He was telling me about a group discussion about childhood. In an unfamiliar environment, he’d told those strangers that he had experienced what he’d considered a typical West Indian approach to discipline. Licks.
When they pressed for details, they concluded that it had been abuse.
“I learned about a thing called trauma,” he told me afterwards.
We were talking on the phone, and I didn’t catch what he was saying. It sounded like charmer. I had to ask him more than once what he meant, until it hit me.
He has had a rough time of this life, and now as he tries to put things behind, he tends to gloss over specifics. He is very articulate, so when he begins to talk in vague, general terms, I know he is avoiding reliving the horrors.
He’d told me then that he cannot bear to hit his four-year-old son (who does not live with him), cannot see violence as a form of discipline. It stuck with me.
The trauma, the violence, the isolation wrought by having a brilliant mind that was stifled at every turn—the dreadful impact of poor choices during the wilful teens. His life has been a harrowing journey.
I asked him today to tell me what form the discipline took and he immediately steered himself towards generalities. Coaxing him managed to excavate a little.
He was staying with relatives in England, a child of five or six, in a household of adults who all felt the freedom to “discipline” him mercilessly. He took a piece of watermelon from the fridge, he was stripped naked, and whipped on his back, because he would not confess to the crime. Another time, he was beaten with a computer keyboard and when it broke, he got “kicks, cuffs, stamps”.
It didn’t stop when you are stooping in a corner, cowering. It went on until whoever felt they had had enough. It was like gang beatings, he said. “You know?” I didn’t.
Almost every day he was pummelled and battered, because it was a fairly large household, and everybody got a turn when it suited them.
He thought that was normal behaviour. He knew he was wayward. He knew he would be punished no matter what he did, but he thought this was the way it had to be.
He returned to Trinidad and, remaining without a nurturing environment, he fell into a life of petty crime, and mishap followed him.
He is one of the most resilient people I have ever met, this 32-year-old, who is struggling without complaint to restore himself to himself. But he has been handed a dirty, ravelling crocus bag to carry on his shoulders, and although it is heavy, he has a determination and tenacity that I wish I could see in people more frequently.
I know there are times when it must seem bleak for him, but he keeps his focus on moving ahead and contributing meaningfully to the communities he inhabits.
It is a remarkable thing that in the middle of ketching his nenen, he is always helping out somebody when we talk. He feels his unfolding purpose is to mentor young people so they can bypass the easily accessible life of the underworld.
Perhaps his wry sense of humour allows him to skip ahead past the drudgery into the realm of the big picture. As we were talking about his approach when it comes to the idea of parenting and discipline, he said, “I’m a talker parent. I will talk your ears off and then come and talk your ears off again.”
I could see it. He can talk, and he connects things in a kind of free-style order that makes you see how well-threaded he really is.
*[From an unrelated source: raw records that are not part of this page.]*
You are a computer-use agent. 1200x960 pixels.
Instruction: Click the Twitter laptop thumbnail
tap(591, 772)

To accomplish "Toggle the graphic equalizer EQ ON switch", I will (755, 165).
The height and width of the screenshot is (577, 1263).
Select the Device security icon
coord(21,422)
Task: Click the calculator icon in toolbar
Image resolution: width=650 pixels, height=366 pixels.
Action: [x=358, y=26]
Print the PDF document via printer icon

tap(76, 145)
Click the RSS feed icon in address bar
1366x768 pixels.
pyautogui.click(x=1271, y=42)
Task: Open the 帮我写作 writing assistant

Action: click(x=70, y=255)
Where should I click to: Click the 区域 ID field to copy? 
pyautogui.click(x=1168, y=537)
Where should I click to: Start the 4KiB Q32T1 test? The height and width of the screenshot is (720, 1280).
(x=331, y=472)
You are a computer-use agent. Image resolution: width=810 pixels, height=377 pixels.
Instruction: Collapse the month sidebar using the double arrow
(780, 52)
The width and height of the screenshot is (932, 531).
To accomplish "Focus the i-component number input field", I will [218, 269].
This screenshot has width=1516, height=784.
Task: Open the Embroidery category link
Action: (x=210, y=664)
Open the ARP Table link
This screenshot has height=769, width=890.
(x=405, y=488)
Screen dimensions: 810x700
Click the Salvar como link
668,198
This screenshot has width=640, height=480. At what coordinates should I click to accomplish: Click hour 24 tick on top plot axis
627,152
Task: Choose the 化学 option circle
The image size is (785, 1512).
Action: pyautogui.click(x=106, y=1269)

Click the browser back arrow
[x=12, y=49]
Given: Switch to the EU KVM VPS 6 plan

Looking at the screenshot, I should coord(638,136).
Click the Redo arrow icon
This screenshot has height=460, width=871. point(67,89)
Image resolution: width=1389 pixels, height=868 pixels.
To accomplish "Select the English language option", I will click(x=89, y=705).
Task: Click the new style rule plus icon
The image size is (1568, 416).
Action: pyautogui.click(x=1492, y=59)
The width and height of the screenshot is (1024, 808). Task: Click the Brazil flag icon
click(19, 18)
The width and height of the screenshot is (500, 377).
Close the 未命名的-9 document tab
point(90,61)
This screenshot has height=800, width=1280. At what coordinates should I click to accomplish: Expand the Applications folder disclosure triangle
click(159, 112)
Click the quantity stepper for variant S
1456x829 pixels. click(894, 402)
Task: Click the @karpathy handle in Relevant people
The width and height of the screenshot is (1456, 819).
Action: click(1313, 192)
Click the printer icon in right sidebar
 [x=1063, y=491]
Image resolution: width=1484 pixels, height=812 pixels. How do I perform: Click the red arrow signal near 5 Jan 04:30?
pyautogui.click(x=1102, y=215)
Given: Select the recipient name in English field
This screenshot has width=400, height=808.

We talked about the word discipline, so abused and misunderstood, that has more often than not been equated with physical violence. It really isn’t about teaching a youngster values and appropriate behaviours. It is usually about venting by adults.
They take out their anger and frustrations on their hapless charges, fortified by the feeling that they have the moral authority to do so. There is an element of ownership involved as well. More than you know, people consider children (and women) as chattel.
This young man was telling me that the physical abuse he received as a child was not as bad as what he experienced later on. Then he stopped himself, and thought another thought. But that experience was what made all the other things happen, he said reflectively.
The traumatic period of his life started from as early as when he was five. And its origin was within the bosom of what we carelessly call family, when we really mean people who are our blood relations. People who inhabit powerful spaces in our lives, and have great autonomy over us, simply because of a biological connection. And because we are conditioned to bestow upon them some kind of respect and obedience, we tolerate all kinds of abusive behaviour.
It is a merciless yoke, because it creates an inner world of unrelenting conflict. One is often torn between the ideas of parental homage and personal freedom.
I had intended to write an entirely different column, making some observations about the fatherhoods I have witnessed, and the profound impacts on childhood. It was derailed by the conversation I had this morning—or maybe not.
Vaneisa Baksh is a columnist with the Trinidad Express, an editor and a cricket historian. She is the author of a biography of Sir Frank Worrell.